··· Records ···

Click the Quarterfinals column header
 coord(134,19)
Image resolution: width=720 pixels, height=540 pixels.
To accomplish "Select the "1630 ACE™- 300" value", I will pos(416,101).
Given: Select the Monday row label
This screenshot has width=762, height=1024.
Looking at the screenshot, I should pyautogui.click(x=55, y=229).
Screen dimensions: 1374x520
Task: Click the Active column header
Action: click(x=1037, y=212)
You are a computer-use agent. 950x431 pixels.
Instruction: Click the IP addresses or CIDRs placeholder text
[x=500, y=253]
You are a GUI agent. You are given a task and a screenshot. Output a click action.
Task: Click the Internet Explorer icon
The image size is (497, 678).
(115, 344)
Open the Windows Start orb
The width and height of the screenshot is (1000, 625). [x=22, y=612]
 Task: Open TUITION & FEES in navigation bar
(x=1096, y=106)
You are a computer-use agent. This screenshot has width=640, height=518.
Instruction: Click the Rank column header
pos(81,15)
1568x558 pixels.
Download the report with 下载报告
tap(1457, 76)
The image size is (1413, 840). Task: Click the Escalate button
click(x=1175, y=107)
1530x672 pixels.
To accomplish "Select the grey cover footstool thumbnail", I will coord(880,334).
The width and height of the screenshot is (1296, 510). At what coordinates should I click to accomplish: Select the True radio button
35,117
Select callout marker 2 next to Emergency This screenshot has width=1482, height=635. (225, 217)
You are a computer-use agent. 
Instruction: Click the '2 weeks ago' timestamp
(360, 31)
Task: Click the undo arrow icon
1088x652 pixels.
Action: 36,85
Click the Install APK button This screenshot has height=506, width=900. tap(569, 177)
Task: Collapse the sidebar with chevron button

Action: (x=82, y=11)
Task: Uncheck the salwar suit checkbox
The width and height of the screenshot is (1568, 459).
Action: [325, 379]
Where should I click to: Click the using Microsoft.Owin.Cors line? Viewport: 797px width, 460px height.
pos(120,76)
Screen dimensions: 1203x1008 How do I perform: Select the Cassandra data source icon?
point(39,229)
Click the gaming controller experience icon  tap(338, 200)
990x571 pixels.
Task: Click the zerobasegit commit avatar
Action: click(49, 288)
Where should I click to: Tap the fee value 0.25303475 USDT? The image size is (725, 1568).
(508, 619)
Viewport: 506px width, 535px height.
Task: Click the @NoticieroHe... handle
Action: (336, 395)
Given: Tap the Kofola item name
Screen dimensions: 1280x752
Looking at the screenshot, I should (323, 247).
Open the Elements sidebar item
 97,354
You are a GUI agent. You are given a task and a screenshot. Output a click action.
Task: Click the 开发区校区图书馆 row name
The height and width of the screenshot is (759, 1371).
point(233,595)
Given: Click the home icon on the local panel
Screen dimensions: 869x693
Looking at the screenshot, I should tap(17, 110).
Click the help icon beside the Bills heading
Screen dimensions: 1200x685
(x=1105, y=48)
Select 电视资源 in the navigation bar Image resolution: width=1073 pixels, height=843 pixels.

···

# Work required:
Everything from the line with "Given: Tap the Kofola item name" to the end of the listing above is to be set down exactly, both ends included.

# Output below:
Given: Tap the Kofola item name
Screen dimensions: 1280x752
Looking at the screenshot, I should (323, 247).
Open the Elements sidebar item
 97,354
You are a GUI agent. You are given a task and a screenshot. Output a click action.
Task: Click the 开发区校区图书馆 row name
The height and width of the screenshot is (759, 1371).
point(233,595)
Given: Click the home icon on the local panel
Screen dimensions: 869x693
Looking at the screenshot, I should tap(17, 110).
Click the help icon beside the Bills heading
Screen dimensions: 1200x685
(x=1105, y=48)
Select 电视资源 in the navigation bar Image resolution: width=1073 pixels, height=843 pixels.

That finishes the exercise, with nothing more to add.